4. Beginnen wir denn damit, daß wir den Beweis führen, wie der Tod unserer Angehörigen nicht beklagt werden darf. Es ist ja in der That nicht berechtigt, dasjenige als ein besonderes Leid zu beweinen, wovon man weiß, daß es Allen zugemessen ist. Das hieße vielmehr, sich über die allgemeine Lage erheben, das gemeinschaftliche Gesetz nicht annehmen, die Gleichheit der Natur zurückweisen, fleischlichen Sinn zulassen und das Ziel des Fleisches doch verkennen. Oder was kann es Thörichteres geben als zu verkennen, was man ist, und scheinen wollen, was man nicht ist? Was kann weniger verständig sein als zu wissen, was kommen muß, und das doch, wenn es eintritt, nicht ertragen können? Die Natur selbst ruft uns zurück und entführt uns dem Schmerze durch eine ihr eigene Tröstungsweise. Ist doch kein Jammer so tief, kein Schmerz so herbe, in dem nicht bisweilen eine Linderung einträte. Das eben bietet die Natur, daß die S. 363 Menschen, wenn sie auch in der trübsten, traurigsten Lage sind, doch eben weil sie Menschen sind, ihren Geist von dem Trübsinne mitunter ablenken.

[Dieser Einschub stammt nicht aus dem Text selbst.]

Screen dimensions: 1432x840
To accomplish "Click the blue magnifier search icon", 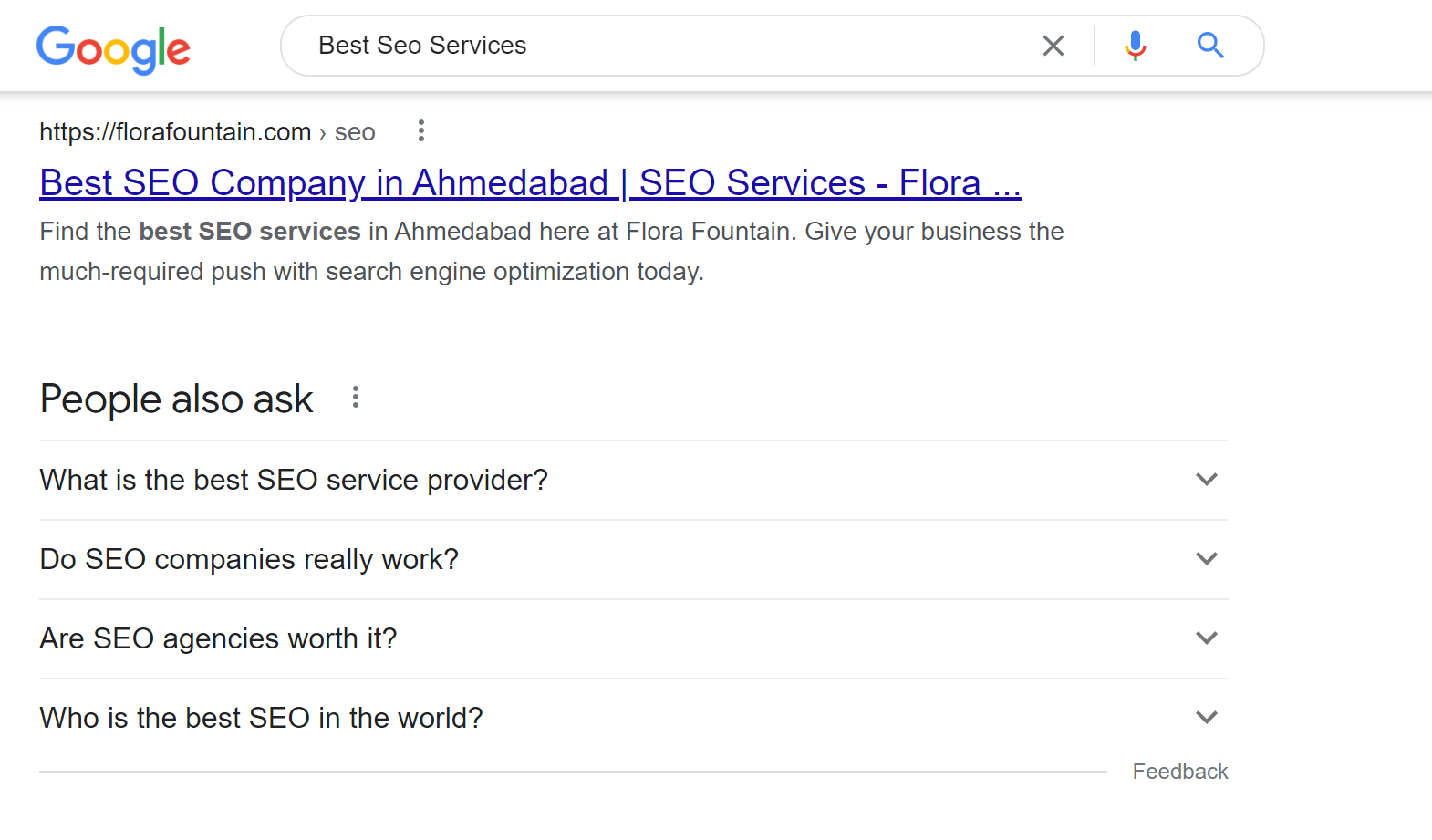I will (x=1210, y=45).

5. Es soll auch Völker gegeben haben, welche die Geburt eines Menschen betrauerten, sein Hinscheiden aber als Freudenfest feierten. Das ist nicht ganz ohne Sinn: man glaubte eben diejenigen beklagen zu müssen, welche auf das fluthende Lebensmeer zusteuerten, während man denjenigen nicht zu Unrecht mit freudiger Stimmung folgen wollte, welche den Stürmen und Fluthen dieses Lebens entrissen wären. Wir selbst vergessen die Geburtstage unserer heiligen Verstorbenen und begehen den Tag festlich, an welchem sie heimgegangen sind.